Dan di sore seperti itu, saat menikmati tidur yang berharga,
ada satu jenis teriakan yang selalu kukutuk dan selalu berhasil mengganggu
tidurku yang sangat jarang waktu itu. Yaitu, suara teman-teman UKM Taekwondo
atau Karate yang selalu rajin latihan. Entah saat PKM tak berpenghuni apalagi
saat sedang dihujani pendatang. UKM bela diri itu selalu rajin latihan dan
setiap latihan selalu saja heboh. Saat seperti itu, saya akan terbangun dari
tidur siang yang sekali lagi berharga dan kemudian duduk di trap dan dari
lantai 2 melihat mereka satu persatu. Saya selalu bertanya, kenapa kalian harus
berteriak? Kenapa kalian rajin sekali latihan?
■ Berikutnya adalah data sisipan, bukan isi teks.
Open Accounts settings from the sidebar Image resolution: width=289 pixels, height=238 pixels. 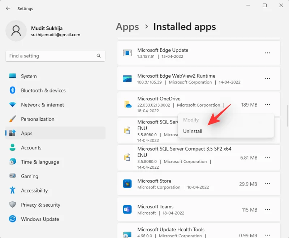[x=31, y=147]
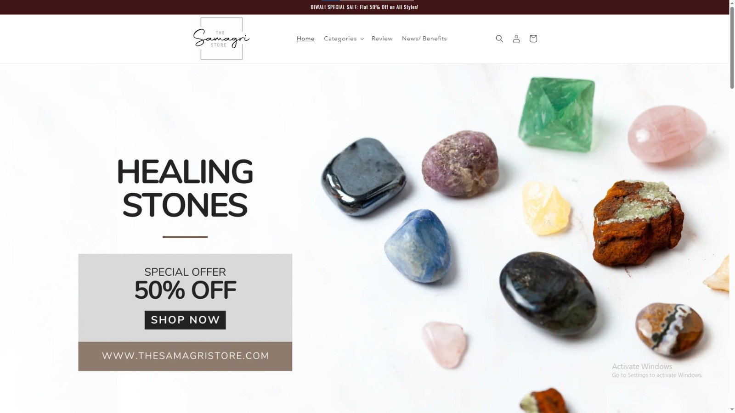The height and width of the screenshot is (413, 735).
Task: Open the Review menu link
Action: 382,39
Seolah besok negara membutuhkan
kalian untuk berdiri di garda terdepan untuk membela negara? Saya sering
tertawa meliahat mereka latihan. Mereka selalu serius.
Hingga kini saya tidak tahu jawabannya
Dan kemarin, beberapa waktu lalu berselang hampir 13 tahun .
Saya duduk di tempat yang sama dengan
bau yang masih kuhapal di luar ingatan. Saya sedang menikmati pemandangan yang
sama. Lebih dua puluhan orang, anak-anak, remaja dan mahsiswa sedang latihan
taekwondo. Dengan semangat dan teriakan
yang serupa bunyinya bertahun-tahu lalu. Dan saya masih tertawa melihatnya.
Namun kali ini, tawa saya tidak berisi keluhan atau
kejengkelan. Tawa saya berisi bahagia. Mata saya focus pada satu objek kecil di
bawah sana yang bergerak dengan lemah dan teriakan yang tidak begitu keras. Yah,
ini adalah hari pertama kakak maha di kelas Taekwondo. Dia berbulan-bulan lalu
meminta agar dicarikan tempat belajar bela diri. Dia mempercayakan pada kami _bapakibunya_
untuk menentukan jenisnya, karate, taekwondo atau pencak silat. Kami memilih
taekwondo. Alasan bapaknya cukup simple, “supaya tendangannya tinggi”.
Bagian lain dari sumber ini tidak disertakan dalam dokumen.